Gee Armytage

Gee Armytage

Gaye Armytage, more popularly known as Gee, was born on September 10, 1965, the daughter of successful National Hunt trainer Roddy Armytage. She is the sister of Grand National-winning amateur rider and journalist Marcus Armytage.

Gee started out as a junior show-jumper before turning her attention to racing. She rode her first winner on Applante, trained by her father, in an amateur riders’ hurdle at Southwell on August 30, 1982.

She enjoyed her most successful season in 1986/87, thanks largely to her association with owner Geoff Hubbard, for whom Ferdy Murphy was then private trainer. Gee rode Hubbard’s Gee-A to victory in the Macer Gifford Handicap Chase at Huntingdon in November 1986 and went on to enjoy a far more high-profile success on him in the 1987 Mildmay of Flete at Cheltenham’s National Hunt Meeting. She bagged a second Cheltenham winner that year when winning the Kim Muir Challenge Cup on Nigel Tinkler’s The Ellier.

The following month, Gee rode Gee-A to another big race triumph, winning the Chester's Handicap Chase at Aintree’s Grand National meeting. She also rode Gee-A in the 1988 Grand National and briefly looked like breaking new ground for women jockeys, leading over the 19th fence before tiring and eventually pulling up five from home. Some people mistakenly assumed that the horse Gee-A was named after Gee Armytage, but in fact it was the initials of the owner, G. A. Hubbard.

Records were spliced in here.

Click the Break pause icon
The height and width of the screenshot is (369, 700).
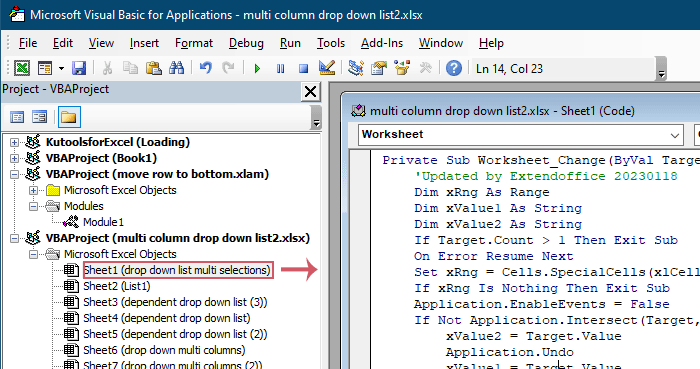[280, 69]
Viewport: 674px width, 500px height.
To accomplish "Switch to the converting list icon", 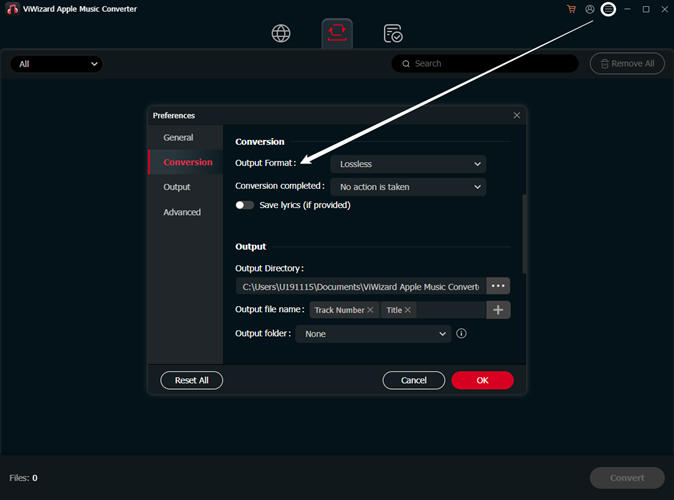I will pos(337,34).
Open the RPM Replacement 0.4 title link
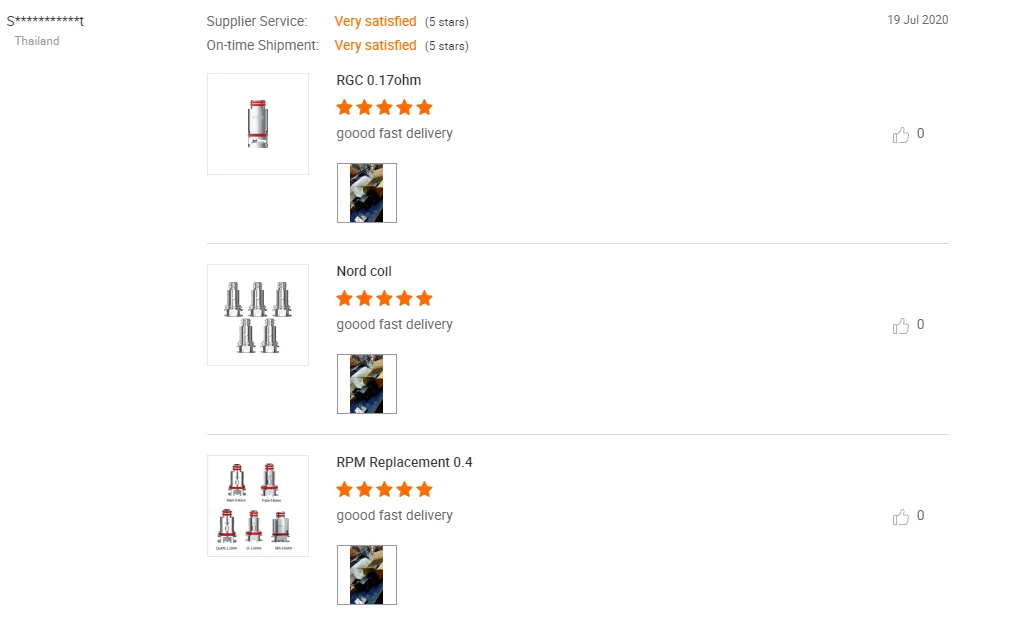Image resolution: width=1014 pixels, height=623 pixels. click(x=404, y=462)
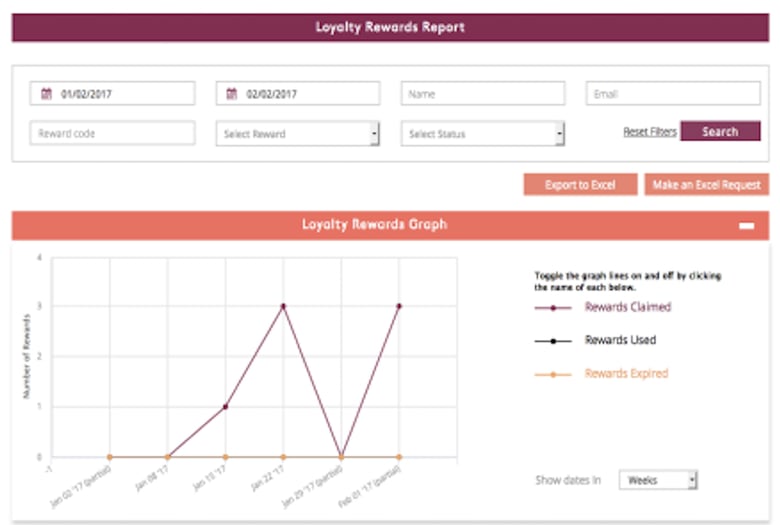Click the Reset Filters link
This screenshot has height=525, width=780.
(649, 132)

The best horse Gee rode for her father was Merry Master, on whom she won the 1992 Edinburgh Woollen Mill Novices’ Chase at Ayr. They then won three successive three-mile Wetherby handicap chases between October and December 1992. Returning to Ayr in April 1993, they came within a neck of winning the Scottish Grand National, going down to Martin Pipe’s Run For Free following a last fence mistake that almost certainly cost them the race.

Among the other races Gee won on Merry Master were a race named after her father, the Roddy Armytage Handicap Chase at Wetherby on May 30, 1994, and, later that same year, the £10,000 Technic Group PLC Handicap Chase at Uttoxeter.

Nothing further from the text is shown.